** Work task **
Put every line of the items below into a Markdown table with two columns, Row and Line. Number each row and leave out blank lines.

*** Opening of Supplied material ***

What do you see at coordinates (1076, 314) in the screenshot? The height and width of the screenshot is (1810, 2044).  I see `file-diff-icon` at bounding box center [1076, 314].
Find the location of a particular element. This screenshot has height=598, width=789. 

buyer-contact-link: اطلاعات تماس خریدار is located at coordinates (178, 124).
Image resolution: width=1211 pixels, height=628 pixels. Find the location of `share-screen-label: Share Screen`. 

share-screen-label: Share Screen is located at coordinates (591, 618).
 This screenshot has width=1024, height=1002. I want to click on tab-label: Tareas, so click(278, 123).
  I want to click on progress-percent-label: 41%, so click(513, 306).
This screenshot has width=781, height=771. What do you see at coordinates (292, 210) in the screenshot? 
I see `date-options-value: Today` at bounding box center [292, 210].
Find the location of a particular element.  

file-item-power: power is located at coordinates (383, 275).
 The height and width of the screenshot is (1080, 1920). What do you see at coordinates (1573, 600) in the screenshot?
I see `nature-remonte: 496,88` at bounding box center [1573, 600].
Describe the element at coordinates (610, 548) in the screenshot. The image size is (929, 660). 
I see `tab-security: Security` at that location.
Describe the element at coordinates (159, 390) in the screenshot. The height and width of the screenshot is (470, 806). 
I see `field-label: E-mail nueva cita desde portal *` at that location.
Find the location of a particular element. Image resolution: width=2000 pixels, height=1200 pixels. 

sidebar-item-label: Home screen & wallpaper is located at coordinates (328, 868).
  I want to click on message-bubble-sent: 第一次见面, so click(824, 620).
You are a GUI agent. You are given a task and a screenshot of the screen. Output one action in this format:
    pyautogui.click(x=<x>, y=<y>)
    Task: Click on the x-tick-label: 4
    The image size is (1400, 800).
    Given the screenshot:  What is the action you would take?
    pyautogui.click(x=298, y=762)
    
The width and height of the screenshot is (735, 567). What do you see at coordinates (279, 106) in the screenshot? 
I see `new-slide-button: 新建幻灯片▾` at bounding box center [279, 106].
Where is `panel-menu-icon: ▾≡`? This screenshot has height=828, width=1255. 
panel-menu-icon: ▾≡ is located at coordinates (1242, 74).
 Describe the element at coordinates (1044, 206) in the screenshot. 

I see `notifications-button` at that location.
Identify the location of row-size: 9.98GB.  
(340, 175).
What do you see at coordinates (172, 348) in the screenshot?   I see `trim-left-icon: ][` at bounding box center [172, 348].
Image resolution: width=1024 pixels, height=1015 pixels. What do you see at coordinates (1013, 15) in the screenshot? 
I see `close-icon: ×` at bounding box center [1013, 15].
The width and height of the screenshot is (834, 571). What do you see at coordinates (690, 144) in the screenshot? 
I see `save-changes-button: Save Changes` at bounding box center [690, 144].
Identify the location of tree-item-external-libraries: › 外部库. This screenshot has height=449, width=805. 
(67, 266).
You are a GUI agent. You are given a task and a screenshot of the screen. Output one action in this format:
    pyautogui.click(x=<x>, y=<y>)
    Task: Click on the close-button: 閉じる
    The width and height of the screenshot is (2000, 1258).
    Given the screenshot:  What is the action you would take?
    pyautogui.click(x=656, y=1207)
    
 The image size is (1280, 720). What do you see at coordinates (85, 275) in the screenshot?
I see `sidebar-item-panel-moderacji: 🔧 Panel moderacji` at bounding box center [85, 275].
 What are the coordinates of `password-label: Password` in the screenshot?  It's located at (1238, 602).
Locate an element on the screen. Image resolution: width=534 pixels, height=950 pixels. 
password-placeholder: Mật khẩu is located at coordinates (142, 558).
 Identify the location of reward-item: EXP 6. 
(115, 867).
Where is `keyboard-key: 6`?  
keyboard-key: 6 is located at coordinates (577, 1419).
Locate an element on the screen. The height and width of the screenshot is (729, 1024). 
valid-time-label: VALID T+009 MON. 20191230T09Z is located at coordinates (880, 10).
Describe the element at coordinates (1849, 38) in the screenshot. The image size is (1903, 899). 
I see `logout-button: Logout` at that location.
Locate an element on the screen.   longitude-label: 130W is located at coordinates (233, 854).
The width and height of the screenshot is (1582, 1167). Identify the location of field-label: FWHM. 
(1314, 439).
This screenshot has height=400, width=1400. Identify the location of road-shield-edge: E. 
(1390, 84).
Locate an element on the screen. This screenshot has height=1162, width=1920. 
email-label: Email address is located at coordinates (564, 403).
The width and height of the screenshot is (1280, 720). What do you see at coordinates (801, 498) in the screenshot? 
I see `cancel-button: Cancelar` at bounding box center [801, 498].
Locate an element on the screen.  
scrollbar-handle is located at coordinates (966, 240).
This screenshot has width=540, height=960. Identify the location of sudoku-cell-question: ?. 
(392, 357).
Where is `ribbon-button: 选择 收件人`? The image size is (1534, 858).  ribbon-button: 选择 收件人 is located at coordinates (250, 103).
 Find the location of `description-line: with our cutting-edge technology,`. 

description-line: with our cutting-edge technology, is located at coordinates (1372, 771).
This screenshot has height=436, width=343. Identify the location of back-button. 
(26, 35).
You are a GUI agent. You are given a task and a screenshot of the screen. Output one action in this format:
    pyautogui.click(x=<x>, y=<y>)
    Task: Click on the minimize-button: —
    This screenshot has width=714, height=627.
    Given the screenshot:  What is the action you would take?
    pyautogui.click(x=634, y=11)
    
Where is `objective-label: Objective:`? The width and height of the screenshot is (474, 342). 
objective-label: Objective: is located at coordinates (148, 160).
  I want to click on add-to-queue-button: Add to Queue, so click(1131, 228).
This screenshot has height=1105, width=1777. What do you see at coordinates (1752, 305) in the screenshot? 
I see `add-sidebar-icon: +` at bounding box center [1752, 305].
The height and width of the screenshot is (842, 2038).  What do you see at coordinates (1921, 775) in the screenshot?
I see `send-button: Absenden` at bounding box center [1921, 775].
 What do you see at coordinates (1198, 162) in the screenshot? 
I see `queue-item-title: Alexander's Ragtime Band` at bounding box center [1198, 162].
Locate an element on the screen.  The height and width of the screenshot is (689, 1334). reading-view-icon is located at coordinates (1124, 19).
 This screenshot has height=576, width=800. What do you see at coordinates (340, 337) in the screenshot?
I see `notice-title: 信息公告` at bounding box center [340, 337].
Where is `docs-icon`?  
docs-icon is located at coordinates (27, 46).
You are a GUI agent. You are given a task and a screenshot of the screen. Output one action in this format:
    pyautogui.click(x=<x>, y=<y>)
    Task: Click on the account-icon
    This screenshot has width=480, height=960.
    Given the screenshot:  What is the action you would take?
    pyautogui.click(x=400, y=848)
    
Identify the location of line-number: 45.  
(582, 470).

*** Close of Supplied material ***

** Answer space **
| Row | Line |
|---|---|
| 1 | What do you see at coordinates (1076, 314) in the screenshot? The height and width of the screenshot is (1810, 2044).  I see `file-diff-icon` at bounding box center [1076, 314]. |
| 2 | Find the location of a particular element. This screenshot has height=598, width=789.  |
| 3 | buyer-contact-link: اطلاعات تماس خریدار is located at coordinates (178, 124). |
| 4 | Image resolution: width=1211 pixels, height=628 pixels. Find the location of `share-screen-label: Share Screen`.  |
| 5 | share-screen-label: Share Screen is located at coordinates (591, 618). |
| 6 |  This screenshot has width=1024, height=1002. I want to click on tab-label: Tareas, so click(278, 123). |
| 7 |   I want to click on progress-percent-label: 41%, so click(513, 306). |
| 8 | This screenshot has width=781, height=771. What do you see at coordinates (292, 210) in the screenshot?  |
| 9 | I see `date-options-value: Today` at bounding box center [292, 210]. |
| 10 | Find the location of a particular element.   |
| 11 | file-item-power: power is located at coordinates (383, 275). |
| 12 |  The height and width of the screenshot is (1080, 1920). What do you see at coordinates (1573, 600) in the screenshot? |
| 13 | I see `nature-remonte: 496,88` at bounding box center [1573, 600]. |
| 14 | Describe the element at coordinates (610, 548) in the screenshot. The image size is (929, 660).  |
| 15 | I see `tab-security: Security` at that location. |
| 16 | Describe the element at coordinates (159, 390) in the screenshot. The height and width of the screenshot is (470, 806).  |
| 17 | I see `field-label: E-mail nueva cita desde portal *` at that location. |
| 18 | Find the location of a particular element. Image resolution: width=2000 pixels, height=1200 pixels.  |
| 19 | sidebar-item-label: Home screen & wallpaper is located at coordinates (328, 868). |
| 20 |   I want to click on message-bubble-sent: 第一次见面, so click(824, 620). |
| 21 | You are a GUI agent. You are given a task and a screenshot of the screen. Output one action in this format: |
| 22 |     pyautogui.click(x=<x>, y=<y>) |
| 23 |     Task: Click on the x-tick-label: 4 |
| 24 |     The image size is (1400, 800). |
| 25 |     Given the screenshot:  What is the action you would take? |
| 26 |     pyautogui.click(x=298, y=762) |
| 27 | The width and height of the screenshot is (735, 567). What do you see at coordinates (279, 106) in the screenshot?  |
| 28 | I see `new-slide-button: 新建幻灯片▾` at bounding box center [279, 106]. |
| 29 | Where is `panel-menu-icon: ▾≡`? This screenshot has height=828, width=1255.  |
| 30 | panel-menu-icon: ▾≡ is located at coordinates (1242, 74). |
| 31 |  Describe the element at coordinates (1044, 206) in the screenshot.  |
| 32 | I see `notifications-button` at that location. |
| 33 | Identify the location of row-size: 9.98GB.   |
| 34 | (340, 175). |
| 35 | What do you see at coordinates (172, 348) in the screenshot?   I see `trim-left-icon: ][` at bounding box center [172, 348]. |
| 36 | Image resolution: width=1024 pixels, height=1015 pixels. What do you see at coordinates (1013, 15) in the screenshot?  |
| 37 | I see `close-icon: ×` at bounding box center [1013, 15]. |
| 38 | The width and height of the screenshot is (834, 571). What do you see at coordinates (690, 144) in the screenshot?  |
| 39 | I see `save-changes-button: Save Changes` at bounding box center [690, 144]. |
| 40 | Identify the location of tree-item-external-libraries: › 外部库. This screenshot has height=449, width=805.  |
| 41 | (67, 266). |
| 42 | You are a GUI agent. You are given a task and a screenshot of the screen. Output one action in this format: |
| 43 |     pyautogui.click(x=<x>, y=<y>) |
| 44 |     Task: Click on the close-button: 閉じる |
| 45 |     The width and height of the screenshot is (2000, 1258). |
| 46 |     Given the screenshot:  What is the action you would take? |
| 47 |     pyautogui.click(x=656, y=1207) |
| 48 |  The image size is (1280, 720). What do you see at coordinates (85, 275) in the screenshot? |
| 49 | I see `sidebar-item-panel-moderacji: 🔧 Panel moderacji` at bounding box center [85, 275]. |
| 50 |  What are the coordinates of `password-label: Password` in the screenshot?  It's located at (1238, 602). |
| 51 | Locate an element on the screen. Image resolution: width=534 pixels, height=950 pixels.  |
| 52 | password-placeholder: Mật khẩu is located at coordinates (142, 558). |
| 53 |  Identify the location of reward-item: EXP 6.  |
| 54 | (115, 867). |
| 55 | Where is `keyboard-key: 6`?   |
| 56 | keyboard-key: 6 is located at coordinates (577, 1419). |
| 57 | Locate an element on the screen. The height and width of the screenshot is (729, 1024).  |
| 58 | valid-time-label: VALID T+009 MON. 20191230T09Z is located at coordinates (880, 10). |
| 59 | Describe the element at coordinates (1849, 38) in the screenshot. The image size is (1903, 899).  |
| 60 | I see `logout-button: Logout` at that location. |
| 61 | Locate an element on the screen.   longitude-label: 130W is located at coordinates (233, 854). |
| 62 | The width and height of the screenshot is (1582, 1167). Identify the location of field-label: FWHM.  |
| 63 | (1314, 439). |
| 64 | This screenshot has height=400, width=1400. Identify the location of road-shield-edge: E.  |
| 65 | (1390, 84). |
| 66 | Locate an element on the screen. This screenshot has height=1162, width=1920.  |
| 67 | email-label: Email address is located at coordinates (564, 403). |
| 68 | The width and height of the screenshot is (1280, 720). What do you see at coordinates (801, 498) in the screenshot?  |
| 69 | I see `cancel-button: Cancelar` at bounding box center [801, 498]. |
| 70 | Locate an element on the screen.   |
| 71 | scrollbar-handle is located at coordinates (966, 240). |
| 72 | This screenshot has width=540, height=960. Identify the location of sudoku-cell-question: ?.  |
| 73 | (392, 357). |
| 74 | Where is `ribbon-button: 选择 收件人`? The image size is (1534, 858).  ribbon-button: 选择 收件人 is located at coordinates (250, 103). |
| 75 |  Find the location of `description-line: with our cutting-edge technology,`.  |
| 76 | description-line: with our cutting-edge technology, is located at coordinates (1372, 771). |
| 77 | This screenshot has height=436, width=343. Identify the location of back-button.  |
| 78 | (26, 35). |
| 79 | You are a GUI agent. You are given a task and a screenshot of the screen. Output one action in this format: |
| 80 |     pyautogui.click(x=<x>, y=<y>) |
| 81 |     Task: Click on the minimize-button: — |
| 82 |     This screenshot has width=714, height=627. |
| 83 |     Given the screenshot:  What is the action you would take? |
| 84 |     pyautogui.click(x=634, y=11) |
| 85 | Where is `objective-label: Objective:`? The width and height of the screenshot is (474, 342).  |
| 86 | objective-label: Objective: is located at coordinates (148, 160). |
| 87 |   I want to click on add-to-queue-button: Add to Queue, so click(1131, 228). |
| 88 | This screenshot has height=1105, width=1777. What do you see at coordinates (1752, 305) in the screenshot?  |
| 89 | I see `add-sidebar-icon: +` at bounding box center [1752, 305]. |
| 90 | The height and width of the screenshot is (842, 2038).  What do you see at coordinates (1921, 775) in the screenshot? |
| 91 | I see `send-button: Absenden` at bounding box center [1921, 775]. |
| 92 |  What do you see at coordinates (1198, 162) in the screenshot?  |
| 93 | I see `queue-item-title: Alexander's Ragtime Band` at bounding box center [1198, 162]. |
| 94 | Locate an element on the screen.  The height and width of the screenshot is (689, 1334). reading-view-icon is located at coordinates (1124, 19). |
| 95 |  This screenshot has height=576, width=800. What do you see at coordinates (340, 337) in the screenshot? |
| 96 | I see `notice-title: 信息公告` at bounding box center [340, 337]. |
| 97 | Where is `docs-icon`?   |
| 98 | docs-icon is located at coordinates (27, 46). |
| 99 | You are a GUI agent. You are given a task and a screenshot of the screen. Output one action in this format: |
| 100 |     pyautogui.click(x=<x>, y=<y>) |
| 101 |     Task: Click on the account-icon |
| 102 |     This screenshot has width=480, height=960. |
| 103 |     Given the screenshot:  What is the action you would take? |
| 104 |     pyautogui.click(x=400, y=848) |
| 105 | Identify the location of line-number: 45.   |
| 106 | (582, 470). |